Technologie

Wij gebruiken bij het geven van lessen en het doen van fittings verschillende soorten high tech apparatuur, om zo nauwkeurig mogelijk te kunnen werken en wanneer nodig uw swing te kunnen verbeteren. Zo beschikken wij onder andere over een TRACKMAN & FLIGHTSCOPE, ook wel launchmonitoren genoemd.

Een launch monitor vertelt heel wat

Een moderne launch monitor, bv. de Flight Scope of de TrackMan, maakt gebruikt van doplerradartechniek. Met behulp van geavanceerde software kan uw pro een grote hoeveelheid nuttige gegevens meten over de manier waarop u speelt en daaruit opmaken wat er moet worden veranderd om betere resultaten te halen. Hier volgen enkele voorbeelden:

Aanvalshoek – Geeft aan of u de bal boven, in het midden of onderin raakt. Met de juiste hoek geeft u uw driver extra lengte.

Swingrichting – Geeft de algemene swingrichting aan, d.w.z. of de club van binnen naar buiten, van buiten naar binnen of recht naar de bal toe gaat.

Clubspoor – Dit is het werkelijke swingspoor van de club bij het slaan. Het is een combinatie van de aanvalshoek en de swingrichting.

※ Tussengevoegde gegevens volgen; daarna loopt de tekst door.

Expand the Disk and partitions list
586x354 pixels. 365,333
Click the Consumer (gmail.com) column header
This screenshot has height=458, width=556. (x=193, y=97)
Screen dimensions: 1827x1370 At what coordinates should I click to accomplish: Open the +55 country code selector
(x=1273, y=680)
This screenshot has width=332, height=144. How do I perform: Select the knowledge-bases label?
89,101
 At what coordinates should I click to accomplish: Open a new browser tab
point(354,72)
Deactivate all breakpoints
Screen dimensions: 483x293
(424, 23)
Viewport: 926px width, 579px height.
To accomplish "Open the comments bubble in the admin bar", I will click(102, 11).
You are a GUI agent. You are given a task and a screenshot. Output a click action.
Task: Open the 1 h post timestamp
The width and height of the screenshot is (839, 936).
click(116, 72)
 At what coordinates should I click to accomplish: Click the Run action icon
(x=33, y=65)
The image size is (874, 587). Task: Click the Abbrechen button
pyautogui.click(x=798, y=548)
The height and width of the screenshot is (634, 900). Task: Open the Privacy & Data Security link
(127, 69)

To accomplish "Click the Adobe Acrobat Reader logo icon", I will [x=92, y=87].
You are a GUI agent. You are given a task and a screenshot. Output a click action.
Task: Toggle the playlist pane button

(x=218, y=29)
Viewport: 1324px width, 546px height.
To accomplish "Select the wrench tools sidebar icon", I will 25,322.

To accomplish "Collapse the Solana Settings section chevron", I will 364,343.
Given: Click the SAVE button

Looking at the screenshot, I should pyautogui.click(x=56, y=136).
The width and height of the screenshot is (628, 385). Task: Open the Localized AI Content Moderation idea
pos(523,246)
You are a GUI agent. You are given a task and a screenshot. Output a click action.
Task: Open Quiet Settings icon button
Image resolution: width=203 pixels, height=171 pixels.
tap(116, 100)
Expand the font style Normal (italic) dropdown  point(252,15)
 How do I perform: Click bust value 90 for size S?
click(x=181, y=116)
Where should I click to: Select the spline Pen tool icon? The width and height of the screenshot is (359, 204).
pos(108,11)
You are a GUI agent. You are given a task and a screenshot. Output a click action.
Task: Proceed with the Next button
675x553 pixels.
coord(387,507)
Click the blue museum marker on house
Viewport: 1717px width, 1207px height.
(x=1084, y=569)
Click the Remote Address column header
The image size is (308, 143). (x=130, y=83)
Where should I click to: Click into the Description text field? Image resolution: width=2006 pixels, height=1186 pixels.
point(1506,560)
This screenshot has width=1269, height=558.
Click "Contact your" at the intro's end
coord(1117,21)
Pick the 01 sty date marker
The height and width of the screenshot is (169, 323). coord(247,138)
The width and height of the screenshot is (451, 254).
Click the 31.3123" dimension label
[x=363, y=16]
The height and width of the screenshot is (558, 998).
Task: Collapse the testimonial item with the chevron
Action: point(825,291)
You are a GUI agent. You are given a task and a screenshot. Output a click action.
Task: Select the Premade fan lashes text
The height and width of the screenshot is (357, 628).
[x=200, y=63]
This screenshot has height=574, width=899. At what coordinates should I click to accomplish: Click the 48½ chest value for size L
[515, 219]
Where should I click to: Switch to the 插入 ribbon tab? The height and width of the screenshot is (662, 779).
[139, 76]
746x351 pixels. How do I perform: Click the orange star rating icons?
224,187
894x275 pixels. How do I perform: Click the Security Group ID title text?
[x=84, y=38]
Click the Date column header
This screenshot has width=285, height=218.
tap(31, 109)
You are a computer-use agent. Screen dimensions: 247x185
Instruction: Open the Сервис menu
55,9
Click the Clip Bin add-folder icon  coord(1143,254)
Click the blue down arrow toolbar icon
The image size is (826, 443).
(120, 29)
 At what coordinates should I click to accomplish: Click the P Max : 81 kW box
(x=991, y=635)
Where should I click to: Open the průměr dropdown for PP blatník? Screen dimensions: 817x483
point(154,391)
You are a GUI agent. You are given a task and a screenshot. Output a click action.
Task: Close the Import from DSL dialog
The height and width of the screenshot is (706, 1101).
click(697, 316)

Hoek van het slagvlak – Square, open of gesloten is bepalend voor de richting waarin de bal start. De hoek bepaalt, samen met het clubspoor, of de rotatieas van de bal rechts of links overhelt en dus ook of de bal naar rechts of naar links krult.

Smashfactor – De smashfactor is de verhouding tussen de balsnelheid en de clubsnelheid. Deze kan 1,5 bedragen met een perfect geslagen driver. Clubs met een grotere loft hebben een lagere smashfactor.

Clubsnelheid – Belangrijk gegeven, zowel om een shaft te kiezen als om te zien of de speler de hoogste clubsnelheid haalt bij het slaan, ervoor of erna.

Balsnelheid – De snelheid waarmee de bal van de club wegschiet. Hieraan kan de pro zien hoe consequent de speler slaat bij de impact. 

Spingetal – Geeft aan hoeveel backspin de bal heeft bij het vertrekken vanaf de club. Voor maximale lengte is zo min mogelijk spin nodig, terwijl in het korte spel vaak een hoog spingetal te verkiezen is.

Uitgangshoek – De hoek tussen de ondergrond en de balvlucht wanneer de bal de club verlaat. Een afwijking tussen de gemeten uitgangshoek en de normale hoek kan erop wijzen dat er iets moet worden gewijzigd.

Dynamische loft – De reële lofthoek bij het treffen. Als u van bovenuit of van onderuit op de bal slaat, neemt de daadwerkelijke lofthoek toe of af ten opzichte van die van de club.

Carry – Alle spelers moeten weten hoe ver de bal vliegt met de verschillende clubs en ook de totale lengte kennen.

Zijdelingse afwijking – Geeft aan in meters hoever de slag naast het bedoelde punt gaat.

Landingshoek – Geeft aan hoe vlak of hoe steil de bal landt. Daarvan hangt ook af of de bal snel tot stilstand komt of nog doorrolt.